I needed to go to bed. Which I couldn’t because I was on emergency call tonight.

I hate my life.

“You know that saying ‘no matter how bad things get, it can always get worse?’” I rubbed my nose with the back of my hand, squinting through stinging eyes.

“Yes, your point?” Polly looked up from the computer, clicking supply orders for Tales of Tails.

“Well, it sucks…that’s what.”

“That doesn’t even make sense.”

It does.

Ryder was bad.

But being sick is worse.

I’d take Ryder over the flu, even if he did make me itchy and moody and wet.

Whoa, did I really just admit that?

Polly said softly, “Go home, Vessie. You’ve been working too hard.” Her gaze tracked to the clock hanging on the wall. “You’ve been at it for thirteen hours straight. No wonder you’re ill. Go home. Get better.”
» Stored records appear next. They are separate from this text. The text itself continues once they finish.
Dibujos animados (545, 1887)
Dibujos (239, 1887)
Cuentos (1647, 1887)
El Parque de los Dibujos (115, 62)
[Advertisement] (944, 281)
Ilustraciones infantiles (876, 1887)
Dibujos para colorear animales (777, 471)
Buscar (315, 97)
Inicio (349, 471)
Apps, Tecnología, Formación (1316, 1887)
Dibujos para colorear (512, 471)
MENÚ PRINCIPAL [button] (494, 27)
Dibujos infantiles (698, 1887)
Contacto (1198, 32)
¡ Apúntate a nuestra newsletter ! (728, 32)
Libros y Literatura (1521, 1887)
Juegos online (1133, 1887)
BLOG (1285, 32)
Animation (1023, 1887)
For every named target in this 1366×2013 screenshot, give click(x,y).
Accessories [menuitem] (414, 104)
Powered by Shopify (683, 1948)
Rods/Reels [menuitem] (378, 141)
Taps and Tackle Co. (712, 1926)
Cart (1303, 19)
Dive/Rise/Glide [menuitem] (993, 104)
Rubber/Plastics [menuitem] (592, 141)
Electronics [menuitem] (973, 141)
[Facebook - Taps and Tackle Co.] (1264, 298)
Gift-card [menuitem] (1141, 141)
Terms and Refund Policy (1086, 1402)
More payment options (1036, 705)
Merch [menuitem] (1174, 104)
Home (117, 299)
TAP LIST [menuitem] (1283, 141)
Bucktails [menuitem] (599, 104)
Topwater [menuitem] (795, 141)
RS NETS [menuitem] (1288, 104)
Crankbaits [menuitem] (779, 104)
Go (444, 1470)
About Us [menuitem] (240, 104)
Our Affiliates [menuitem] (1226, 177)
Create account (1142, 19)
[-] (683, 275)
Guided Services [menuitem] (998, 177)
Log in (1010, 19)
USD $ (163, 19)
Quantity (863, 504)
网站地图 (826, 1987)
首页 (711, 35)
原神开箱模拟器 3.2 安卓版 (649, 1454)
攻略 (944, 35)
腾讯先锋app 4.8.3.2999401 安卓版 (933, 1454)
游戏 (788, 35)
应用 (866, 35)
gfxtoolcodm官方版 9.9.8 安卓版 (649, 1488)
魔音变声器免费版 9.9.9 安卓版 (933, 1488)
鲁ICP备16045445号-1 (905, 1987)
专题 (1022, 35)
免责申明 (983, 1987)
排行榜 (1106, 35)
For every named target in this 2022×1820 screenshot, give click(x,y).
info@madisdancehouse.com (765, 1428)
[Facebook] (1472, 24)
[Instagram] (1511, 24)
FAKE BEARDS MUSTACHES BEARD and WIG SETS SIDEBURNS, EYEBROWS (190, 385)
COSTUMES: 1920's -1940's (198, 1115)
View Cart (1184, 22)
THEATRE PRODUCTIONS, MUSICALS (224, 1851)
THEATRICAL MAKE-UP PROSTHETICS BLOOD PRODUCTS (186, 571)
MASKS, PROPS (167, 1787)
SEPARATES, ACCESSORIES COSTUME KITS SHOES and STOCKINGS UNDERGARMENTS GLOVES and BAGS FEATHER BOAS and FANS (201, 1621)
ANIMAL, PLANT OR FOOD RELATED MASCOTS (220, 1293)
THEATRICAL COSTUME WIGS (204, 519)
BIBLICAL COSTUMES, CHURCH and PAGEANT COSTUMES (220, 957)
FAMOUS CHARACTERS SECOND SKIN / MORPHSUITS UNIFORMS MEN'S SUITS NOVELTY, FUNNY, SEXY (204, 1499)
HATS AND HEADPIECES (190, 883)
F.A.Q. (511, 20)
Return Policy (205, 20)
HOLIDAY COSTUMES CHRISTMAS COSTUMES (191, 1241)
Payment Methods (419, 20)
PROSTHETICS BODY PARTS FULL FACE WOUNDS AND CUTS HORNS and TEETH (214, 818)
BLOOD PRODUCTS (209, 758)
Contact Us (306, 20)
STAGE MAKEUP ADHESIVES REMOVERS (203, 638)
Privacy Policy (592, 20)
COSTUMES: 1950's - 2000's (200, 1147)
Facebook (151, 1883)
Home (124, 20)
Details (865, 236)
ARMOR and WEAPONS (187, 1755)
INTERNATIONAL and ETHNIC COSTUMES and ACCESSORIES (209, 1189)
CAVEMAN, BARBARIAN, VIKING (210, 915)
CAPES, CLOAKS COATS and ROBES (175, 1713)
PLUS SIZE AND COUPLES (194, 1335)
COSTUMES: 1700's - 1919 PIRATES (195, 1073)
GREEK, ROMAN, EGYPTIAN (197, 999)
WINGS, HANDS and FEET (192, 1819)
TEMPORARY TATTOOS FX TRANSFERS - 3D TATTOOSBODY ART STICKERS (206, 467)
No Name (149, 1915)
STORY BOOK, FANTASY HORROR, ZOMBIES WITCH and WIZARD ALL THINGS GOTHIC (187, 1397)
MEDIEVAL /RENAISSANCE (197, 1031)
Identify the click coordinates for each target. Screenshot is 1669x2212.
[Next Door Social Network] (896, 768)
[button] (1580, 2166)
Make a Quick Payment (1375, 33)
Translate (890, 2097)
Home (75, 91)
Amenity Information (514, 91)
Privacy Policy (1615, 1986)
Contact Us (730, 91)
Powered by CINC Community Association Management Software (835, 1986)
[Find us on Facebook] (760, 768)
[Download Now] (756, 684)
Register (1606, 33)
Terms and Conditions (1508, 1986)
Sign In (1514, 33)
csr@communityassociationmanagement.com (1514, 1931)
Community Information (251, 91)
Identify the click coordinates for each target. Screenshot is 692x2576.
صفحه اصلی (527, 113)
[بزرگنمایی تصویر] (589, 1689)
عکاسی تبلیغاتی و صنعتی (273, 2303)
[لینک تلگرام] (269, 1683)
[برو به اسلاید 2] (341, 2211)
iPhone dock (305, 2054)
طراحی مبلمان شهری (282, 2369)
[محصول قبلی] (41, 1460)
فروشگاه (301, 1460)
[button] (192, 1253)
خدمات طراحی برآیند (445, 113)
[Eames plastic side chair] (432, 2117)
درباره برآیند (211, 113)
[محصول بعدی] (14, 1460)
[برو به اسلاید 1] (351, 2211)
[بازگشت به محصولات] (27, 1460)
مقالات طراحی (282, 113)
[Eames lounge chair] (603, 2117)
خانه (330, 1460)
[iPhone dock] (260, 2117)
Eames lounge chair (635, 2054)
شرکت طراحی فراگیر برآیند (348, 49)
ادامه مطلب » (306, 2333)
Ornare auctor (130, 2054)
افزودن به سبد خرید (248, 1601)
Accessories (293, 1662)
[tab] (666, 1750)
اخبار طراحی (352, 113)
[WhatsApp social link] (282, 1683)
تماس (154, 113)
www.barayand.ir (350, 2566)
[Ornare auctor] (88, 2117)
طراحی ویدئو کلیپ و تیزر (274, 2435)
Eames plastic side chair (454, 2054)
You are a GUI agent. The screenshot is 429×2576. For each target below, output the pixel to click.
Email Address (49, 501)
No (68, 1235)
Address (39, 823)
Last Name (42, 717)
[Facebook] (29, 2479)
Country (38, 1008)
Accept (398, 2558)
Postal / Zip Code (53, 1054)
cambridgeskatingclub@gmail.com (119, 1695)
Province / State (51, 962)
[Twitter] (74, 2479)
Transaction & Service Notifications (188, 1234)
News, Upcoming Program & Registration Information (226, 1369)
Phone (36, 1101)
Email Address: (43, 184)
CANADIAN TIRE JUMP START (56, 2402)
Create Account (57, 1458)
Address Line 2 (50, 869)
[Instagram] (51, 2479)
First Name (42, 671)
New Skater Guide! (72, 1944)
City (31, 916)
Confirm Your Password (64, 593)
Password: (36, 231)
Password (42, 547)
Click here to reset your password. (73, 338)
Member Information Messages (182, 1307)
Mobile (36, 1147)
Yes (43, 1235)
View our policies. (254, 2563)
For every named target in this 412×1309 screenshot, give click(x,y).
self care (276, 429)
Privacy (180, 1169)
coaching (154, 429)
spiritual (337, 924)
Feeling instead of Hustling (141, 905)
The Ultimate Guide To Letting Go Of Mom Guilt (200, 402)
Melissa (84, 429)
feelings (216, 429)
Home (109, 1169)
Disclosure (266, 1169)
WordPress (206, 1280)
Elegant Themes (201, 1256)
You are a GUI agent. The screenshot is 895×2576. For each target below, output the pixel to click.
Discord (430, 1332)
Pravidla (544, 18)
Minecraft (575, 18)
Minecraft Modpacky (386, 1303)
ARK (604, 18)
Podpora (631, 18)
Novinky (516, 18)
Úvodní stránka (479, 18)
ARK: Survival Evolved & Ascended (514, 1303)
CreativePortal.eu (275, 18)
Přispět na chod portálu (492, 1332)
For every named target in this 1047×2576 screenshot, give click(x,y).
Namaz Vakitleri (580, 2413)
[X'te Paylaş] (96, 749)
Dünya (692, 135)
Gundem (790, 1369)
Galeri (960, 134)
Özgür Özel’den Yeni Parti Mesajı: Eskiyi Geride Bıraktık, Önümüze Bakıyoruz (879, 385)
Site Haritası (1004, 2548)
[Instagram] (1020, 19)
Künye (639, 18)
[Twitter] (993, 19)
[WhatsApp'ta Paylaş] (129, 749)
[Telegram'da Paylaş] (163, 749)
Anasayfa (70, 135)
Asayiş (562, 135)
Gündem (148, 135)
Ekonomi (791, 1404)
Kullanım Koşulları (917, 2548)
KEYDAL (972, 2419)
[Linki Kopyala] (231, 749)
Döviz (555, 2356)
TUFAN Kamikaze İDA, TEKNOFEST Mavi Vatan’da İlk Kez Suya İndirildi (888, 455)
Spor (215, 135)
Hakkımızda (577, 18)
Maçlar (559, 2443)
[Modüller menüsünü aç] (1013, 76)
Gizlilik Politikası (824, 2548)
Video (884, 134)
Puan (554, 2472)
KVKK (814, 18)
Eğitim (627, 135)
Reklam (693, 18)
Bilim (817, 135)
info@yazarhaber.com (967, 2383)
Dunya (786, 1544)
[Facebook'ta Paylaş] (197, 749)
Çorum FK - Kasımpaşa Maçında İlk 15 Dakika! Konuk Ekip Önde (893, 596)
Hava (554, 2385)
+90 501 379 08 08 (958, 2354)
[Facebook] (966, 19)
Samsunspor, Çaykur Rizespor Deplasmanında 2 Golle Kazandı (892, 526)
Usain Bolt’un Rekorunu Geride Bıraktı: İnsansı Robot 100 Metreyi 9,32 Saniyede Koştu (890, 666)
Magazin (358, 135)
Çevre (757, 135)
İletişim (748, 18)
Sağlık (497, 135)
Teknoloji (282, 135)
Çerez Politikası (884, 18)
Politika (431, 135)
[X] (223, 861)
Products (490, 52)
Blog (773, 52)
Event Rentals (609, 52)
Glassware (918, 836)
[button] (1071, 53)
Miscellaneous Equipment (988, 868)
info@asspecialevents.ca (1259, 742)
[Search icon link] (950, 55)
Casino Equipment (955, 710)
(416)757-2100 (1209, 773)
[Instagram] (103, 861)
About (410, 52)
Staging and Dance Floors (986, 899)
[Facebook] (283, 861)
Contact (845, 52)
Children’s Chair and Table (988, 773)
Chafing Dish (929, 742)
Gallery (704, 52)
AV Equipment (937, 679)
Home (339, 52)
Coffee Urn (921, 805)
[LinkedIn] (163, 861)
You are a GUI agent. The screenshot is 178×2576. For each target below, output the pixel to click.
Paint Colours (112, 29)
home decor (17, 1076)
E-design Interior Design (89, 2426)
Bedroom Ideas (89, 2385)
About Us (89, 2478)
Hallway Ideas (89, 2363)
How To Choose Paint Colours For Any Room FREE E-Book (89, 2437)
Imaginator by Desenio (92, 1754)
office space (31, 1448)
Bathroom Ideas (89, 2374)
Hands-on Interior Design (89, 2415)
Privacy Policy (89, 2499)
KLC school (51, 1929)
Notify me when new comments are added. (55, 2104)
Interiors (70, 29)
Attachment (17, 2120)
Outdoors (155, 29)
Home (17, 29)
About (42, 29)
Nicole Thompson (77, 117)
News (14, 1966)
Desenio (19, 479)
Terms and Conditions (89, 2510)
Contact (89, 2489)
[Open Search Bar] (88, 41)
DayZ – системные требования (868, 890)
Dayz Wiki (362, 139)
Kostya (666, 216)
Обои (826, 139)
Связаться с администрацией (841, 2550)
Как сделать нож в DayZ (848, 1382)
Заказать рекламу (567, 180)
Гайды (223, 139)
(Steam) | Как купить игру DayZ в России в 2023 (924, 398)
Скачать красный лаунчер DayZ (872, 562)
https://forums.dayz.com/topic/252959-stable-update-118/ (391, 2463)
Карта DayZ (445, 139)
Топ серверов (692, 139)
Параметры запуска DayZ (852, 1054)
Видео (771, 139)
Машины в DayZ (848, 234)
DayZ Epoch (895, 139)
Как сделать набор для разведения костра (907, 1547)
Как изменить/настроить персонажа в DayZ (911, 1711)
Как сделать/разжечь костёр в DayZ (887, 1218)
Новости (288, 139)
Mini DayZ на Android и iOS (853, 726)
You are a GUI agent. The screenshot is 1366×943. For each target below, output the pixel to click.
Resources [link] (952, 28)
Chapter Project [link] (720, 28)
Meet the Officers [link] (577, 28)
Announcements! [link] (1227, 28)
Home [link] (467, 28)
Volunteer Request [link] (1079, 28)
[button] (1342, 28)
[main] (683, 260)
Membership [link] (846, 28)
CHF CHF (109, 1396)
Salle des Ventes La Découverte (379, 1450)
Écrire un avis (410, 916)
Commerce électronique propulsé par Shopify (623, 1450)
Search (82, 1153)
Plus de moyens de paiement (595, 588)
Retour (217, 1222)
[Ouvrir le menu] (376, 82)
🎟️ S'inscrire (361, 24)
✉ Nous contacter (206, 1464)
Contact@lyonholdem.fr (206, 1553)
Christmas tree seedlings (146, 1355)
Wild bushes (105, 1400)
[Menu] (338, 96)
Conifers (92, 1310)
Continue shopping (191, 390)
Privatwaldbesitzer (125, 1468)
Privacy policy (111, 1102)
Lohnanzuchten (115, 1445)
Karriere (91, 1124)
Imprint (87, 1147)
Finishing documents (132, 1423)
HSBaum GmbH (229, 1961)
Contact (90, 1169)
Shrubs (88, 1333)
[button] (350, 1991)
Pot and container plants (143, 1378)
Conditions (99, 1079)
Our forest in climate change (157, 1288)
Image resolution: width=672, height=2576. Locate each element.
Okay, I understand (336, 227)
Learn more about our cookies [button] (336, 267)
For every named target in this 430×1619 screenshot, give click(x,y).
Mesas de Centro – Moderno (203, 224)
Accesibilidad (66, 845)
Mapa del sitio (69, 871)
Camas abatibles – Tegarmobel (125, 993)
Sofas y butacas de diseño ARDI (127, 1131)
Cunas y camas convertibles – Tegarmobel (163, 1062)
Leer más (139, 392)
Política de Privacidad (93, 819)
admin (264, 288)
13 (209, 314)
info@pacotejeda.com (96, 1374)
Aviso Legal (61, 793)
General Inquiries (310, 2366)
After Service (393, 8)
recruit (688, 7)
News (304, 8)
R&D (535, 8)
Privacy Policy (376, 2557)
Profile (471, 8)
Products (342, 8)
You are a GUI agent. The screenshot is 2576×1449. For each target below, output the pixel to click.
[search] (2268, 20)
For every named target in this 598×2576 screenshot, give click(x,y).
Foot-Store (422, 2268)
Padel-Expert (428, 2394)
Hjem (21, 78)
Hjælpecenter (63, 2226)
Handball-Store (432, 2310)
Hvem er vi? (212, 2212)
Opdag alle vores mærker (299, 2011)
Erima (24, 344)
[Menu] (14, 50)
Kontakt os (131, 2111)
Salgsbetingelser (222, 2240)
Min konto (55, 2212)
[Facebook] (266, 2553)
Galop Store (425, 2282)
“But I’m on call tonight.”

“Don’t worry about it. Amanda can field the calls from home and if it’s a true emergency and not a simple ‘help, my dog is coughing what shall I do’ kind of phone call, I’ll deal with it.”

The thought of letting Polly do it was far too appealing. But I didn’t want to be that partner. I didn’t want to shuck my responsibilities just because I was sick.

I’m not sick.

Positive thinking and all that.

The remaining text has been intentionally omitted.